Let's get something straight right now, O huddled masses: Revolution 21 ain't your grandma's radio podcast. It ain't your typical Catholic radio thing, and it ain't your typical corporate, over-researched, same-boring-playlist rock radio thing, either.

But is it really useful to define Revolution 21 by what it's not? So sorry, my plebes! My bad.

Let's just say -- plainly -- what Revolution 21 is. Revolution 21 is radio that aims to reflect life as it is lived by screwed-up, struggling, inspired-yet-bumbling children of God sorely in need of His grace and forgiveness.

Revolution 21 realizes that Catholics like the Mighty Favog -- your host and the master of dysfunctionality -- live life with one foot in Heaven and the other in the gutter with all the other schmucks called Humanity. We strive for holiness, we occasionally achieve it, and sometimes the best we can muster is Holier Than Thou.

Oh, well. Blame it on Eve and that damned apple.

For his part, the Mighty Favog -- though a great and mighty Favog -- is a Bad Catholic. It is to be hoped, however, that he is capable of decent radio . . . and a stellar podcast.

And he's trying most mightily to become, at the least, a Mediocre Catholic.

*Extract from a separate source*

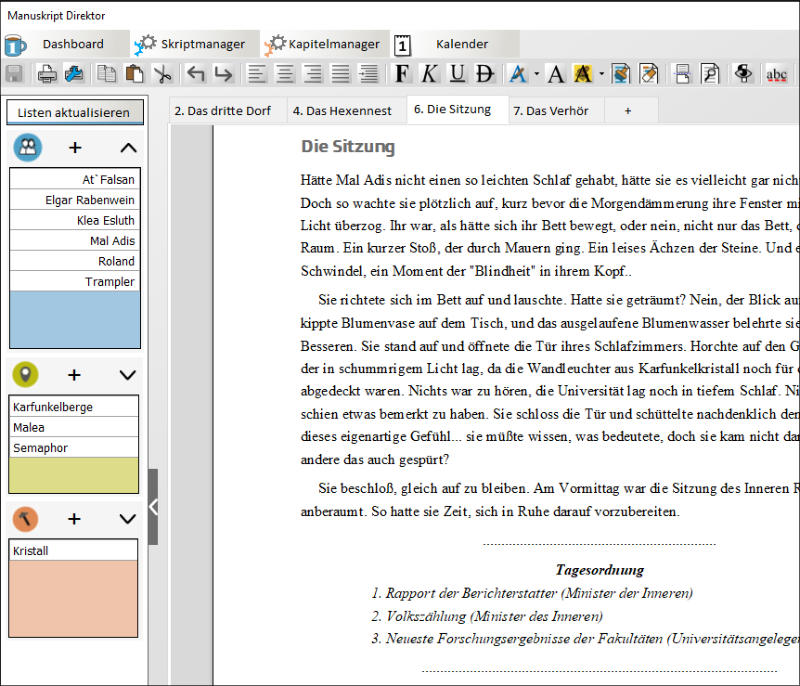800x686 pixels.
Task: Toggle strikethrough formatting
Action: point(485,73)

So, like us believing schmucks, Revolution 21 is a mixture of the sacred and the secular. The serious and the foolish. Rock . . . and roll. And blues in the night.

But Revolution 21 has a problem with our oversecularized, materialist and ultimately shallow culture. We figure schizo is the only thing you get out of putting faith waaaaaaaaaaaaaay over in one corner of your life and "real life" waaaaaaaaaaaaaay over in another corner so the two never touch (probably out of fear of some Matter-Antimatter cataclysm).

Or something like that.

Well, Revolution 21 LIKES IT when things get blowed up good. We say put that Faith Thing and that Life Thing in a bag, shake it the hell up and see what happens.

I mean, ain't that a lot more fun than alienation, ennui and life in Schizo City? Or, if not always fun, at least always a lot more interesting and, ultimately, rewarding.

But then again, it's not All About Me -- or All About You -- is it, now?

Enough blather, proclaims the Mighty Favog, your potentate of New Media!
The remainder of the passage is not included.